If you enjoy old books, as I do, you are familiar with the concept of reading in translation. Unless you absolutely must read a work in its original form and are willing to learn a new language to do so, it is the easiest way to absorb the information. Let’s say you want to read something originally written in French from the 17th century. You would most likely purchase an English translation of the text to do so. This is obviously a boon to readers. However, it is interesting to note the regularity with which new translations of public domain books are released. The accepted dogma about new translations is that they are an improvement upon past translations due to an improved understanding of the context, the discovery of new information, etc. I think a more mundane explanation is responsible for most new translations: easy money.

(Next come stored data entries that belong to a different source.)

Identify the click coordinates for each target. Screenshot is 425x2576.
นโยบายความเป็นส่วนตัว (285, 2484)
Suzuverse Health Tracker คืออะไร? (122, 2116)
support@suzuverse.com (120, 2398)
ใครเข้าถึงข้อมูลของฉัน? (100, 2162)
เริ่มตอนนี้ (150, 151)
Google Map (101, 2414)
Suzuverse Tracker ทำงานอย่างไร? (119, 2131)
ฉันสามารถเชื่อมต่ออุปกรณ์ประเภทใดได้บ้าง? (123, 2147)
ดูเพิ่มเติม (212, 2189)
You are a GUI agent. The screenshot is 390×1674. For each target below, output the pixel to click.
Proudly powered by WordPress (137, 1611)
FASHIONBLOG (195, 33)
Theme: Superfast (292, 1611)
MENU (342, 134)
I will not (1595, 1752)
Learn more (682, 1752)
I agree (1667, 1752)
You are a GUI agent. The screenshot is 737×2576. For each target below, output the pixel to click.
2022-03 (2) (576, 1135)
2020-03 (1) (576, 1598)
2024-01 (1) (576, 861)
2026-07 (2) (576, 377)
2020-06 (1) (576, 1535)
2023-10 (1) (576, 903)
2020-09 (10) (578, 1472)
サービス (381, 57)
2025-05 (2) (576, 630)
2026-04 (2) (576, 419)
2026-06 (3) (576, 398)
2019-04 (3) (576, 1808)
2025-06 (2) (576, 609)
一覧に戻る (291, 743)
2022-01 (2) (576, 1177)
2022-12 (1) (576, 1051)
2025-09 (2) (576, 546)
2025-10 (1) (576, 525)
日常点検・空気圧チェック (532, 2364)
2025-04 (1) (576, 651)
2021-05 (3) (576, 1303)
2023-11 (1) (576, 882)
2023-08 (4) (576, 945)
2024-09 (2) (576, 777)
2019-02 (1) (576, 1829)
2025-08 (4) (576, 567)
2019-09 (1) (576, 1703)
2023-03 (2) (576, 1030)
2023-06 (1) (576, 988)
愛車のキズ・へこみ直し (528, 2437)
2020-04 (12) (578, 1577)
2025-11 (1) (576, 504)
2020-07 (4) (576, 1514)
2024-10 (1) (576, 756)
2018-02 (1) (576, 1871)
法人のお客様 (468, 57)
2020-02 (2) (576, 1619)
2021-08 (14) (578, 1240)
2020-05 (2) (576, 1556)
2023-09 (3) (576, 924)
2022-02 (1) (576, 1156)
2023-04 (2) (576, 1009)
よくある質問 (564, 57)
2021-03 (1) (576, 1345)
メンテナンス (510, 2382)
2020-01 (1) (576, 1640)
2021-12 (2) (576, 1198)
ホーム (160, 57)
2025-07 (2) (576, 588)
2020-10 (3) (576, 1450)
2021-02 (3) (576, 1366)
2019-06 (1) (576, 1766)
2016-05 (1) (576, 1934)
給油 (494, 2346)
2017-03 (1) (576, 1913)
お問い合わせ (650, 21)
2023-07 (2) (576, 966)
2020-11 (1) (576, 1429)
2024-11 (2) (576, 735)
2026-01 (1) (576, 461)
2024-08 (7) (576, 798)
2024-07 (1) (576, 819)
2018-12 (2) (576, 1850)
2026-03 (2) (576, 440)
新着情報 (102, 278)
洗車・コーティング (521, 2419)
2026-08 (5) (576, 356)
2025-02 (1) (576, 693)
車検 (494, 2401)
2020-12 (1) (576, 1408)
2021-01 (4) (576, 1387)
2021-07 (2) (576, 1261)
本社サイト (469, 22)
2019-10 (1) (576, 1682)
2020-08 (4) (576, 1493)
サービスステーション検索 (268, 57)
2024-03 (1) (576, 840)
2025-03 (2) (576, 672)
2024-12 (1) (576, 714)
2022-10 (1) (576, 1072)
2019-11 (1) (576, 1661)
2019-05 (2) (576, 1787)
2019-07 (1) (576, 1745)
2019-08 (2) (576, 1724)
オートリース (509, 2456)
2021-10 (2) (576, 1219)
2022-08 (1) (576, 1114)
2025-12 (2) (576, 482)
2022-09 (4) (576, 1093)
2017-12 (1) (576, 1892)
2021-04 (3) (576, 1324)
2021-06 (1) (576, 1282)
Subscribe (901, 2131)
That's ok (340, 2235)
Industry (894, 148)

Think about it. In 500 years of publishing, there are thousands of volumes of old works available for anyone to republish without royalties to the original author. However, if you were to just republish a work, you would have nothing you could copyright. So, how do you make money off something a dead guy has already written? Simple. You commission a professor in French literature to create an entirely new translation from the original source. The translation does not have to be better than any past translation, in fact many new translations are worse than past translations. The new translation has just one requirement: it has to be something you can copyright, own, and sell to retailers. That’s why we see several translations of the same books. With a popular enough book, every publisher could commission their own new translation and copyright it. With books that do not need translating a similar practice is in effect. To copyright a new edition of a public domain book, simply commission an expert in the material to write a new introduction and afterword. Slap on the new material and you now have an edition of a public domain work you can copyright.

While none of this is wrong, it is annoying. On the plus side, consumers have continued to have access to older works. On the minus side, we keep having to pay the going rate for a book that has been in circulation for hundreds or thousands of years (in the case of Plato, for example). This is one reason why I love projects like Wikipedia and, especially, Google Books. With Google Books, you can find the public domain equivalents of older works and you can read them in their entirety online or download them to your computer. This is awesome.

For example, instead of having to buy one of my favorite books of practical philosophy, The Art of Worldly Wisdom by Baltasar Gracián y Morales. You can now just the entire thing in an older, public domain translation from 1892.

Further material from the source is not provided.